In response, SNHU’s refugee programs recognize that support for refugees extends beyond the academic realm and must include advocacy in complex environments as well as helping to demonstrate that refugees can perform as well as local residents. To that end, we are broadening alternative employment pathways for refugee students through remote and digital internships and employment opportunities that connect highly-skilled refugee graduates with international employers with an interest in “impact sourcing”. Students that graduate from degree programs such as SNHU’s College for America program — a project-based, market-aligned curriculum emphasizing 21st century technical and soft- skills—are ideally positioned to engage in the rapidly developing sector of remote-based digital work. SNHU engages directly with employers, governments, and organizations, leveraging connections and social capital in the way a caring parent advocates for their child’s future.  
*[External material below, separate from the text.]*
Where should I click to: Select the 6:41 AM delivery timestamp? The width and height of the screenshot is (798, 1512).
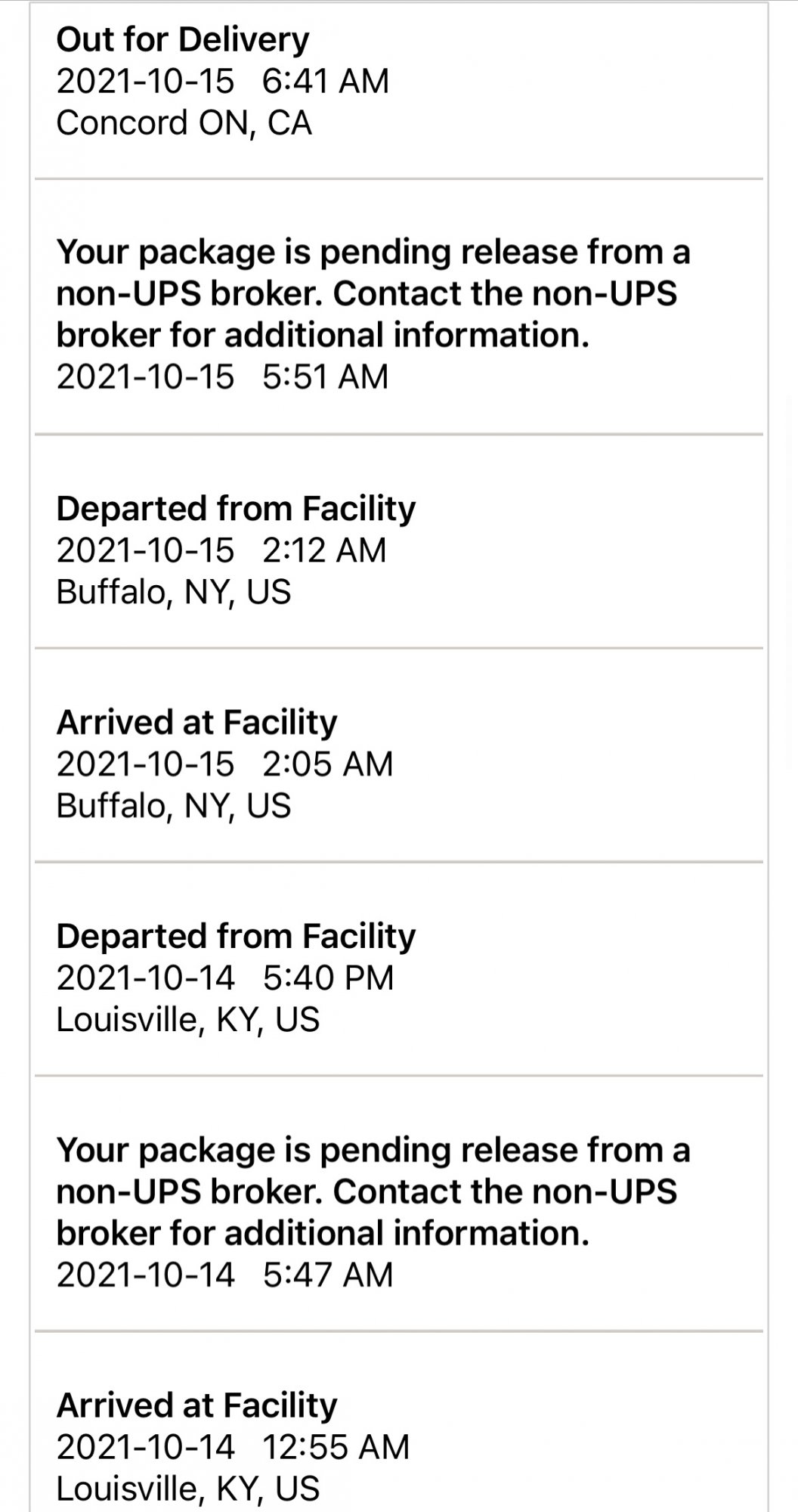(222, 81)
In the Kiziba refugee camp, Eugenie Manirafasha completed a marketing internship with an online fashion company based in Kigali, the capital of Rwanda, while pursuing her bachelor’s degree. As Eugenie explains, “Before getting the opportunity to pursue higher education, I was not sure about my future. However, [this program] has given me the key to my future in the job market." Eugenie found the internship was a valuable opportunity to gain work experience and improve her technical skill sets, writing blog posts and conducting local market research for the company, an experience which has furthered her ambitions of a career in marketing.

Of course, refugees can achieve academic excellence and show potential as emerging leaders, but their ambiguous legal status can still hold them back. A Southern New Hampshire University graduate, Sadiki Bamperineza, was recently selected as a WISE Learners’ Voice fellow and invited to attend the annual summit in Doha, Qatar. After receiving his invitation and securing a visa to Qatar, he attempted to travel on his UN refugee passport to the event, only to be turned back at immigration and flown back to Rwanda. Sadiki’s academic accomplishments alone were not sufficient to overcome the challenge of crossing international borders as a refugee. Sadiki did make it to Doha eventually, but not without the aggressive intervention of SNHU’s partner Kepler in Rwanda and the WISE team in Qatar.

The global refugee crisis is complex and requires concerted political, economic, social, and legal action in order to be addressed effectively. Education alone cannot solve the many challenges or overcome the barriers that students will continue to confront. But a high-quality higher education can give refugee students the resources, skills, and networks that they can leverage to succeed, in spite of these challenges. Institutions such as SNHU, in collaboration with NGOs like Kepler, that choose to move beyond the mere provision of education to also focus on actively cultivating social capital for refugees—through access to internships, employment networks, and feedback for continuing employment—will likely find that students reach higher levels of social intergration, even in the face of discrimination that refugees must overcome.  As Sadiki explains, “Before joining the program I was not able to predict what will come at the end of [my] “refugeehood”. However, now I am able to develop a five-year plan for my life. I am sure that I will be able to find the way to live independently after graduating. I will be able to run a business or to get hired by a company since I have the needed skills. This is the reason why I can argue that education and a support network hold the solution to the problems that refugees are facing.”

 

Nina Weaver is the Director of Partnerships and Research at Southern New Hampshire University, where her role focuses on research and developing partnerships for SNHU’s Global Education Movement (GEM) higher education programs in Lebanon, Rwanda, Kenya, Malawi, and South Africa. Nina holds a Master's Degree in Refugee & Forced Migration Studies from the University of Oxford.

Chrystina Russell is the Executive Director of Southern New Hampshire University’s Global Education Movement (GEM), where she leads higher education programs in Lebanon, Rwanda, Kenya, Malawi, and South Africa. Chrystina holds a PhD in Urban Education Policy from the City University of New York Graduate Centre.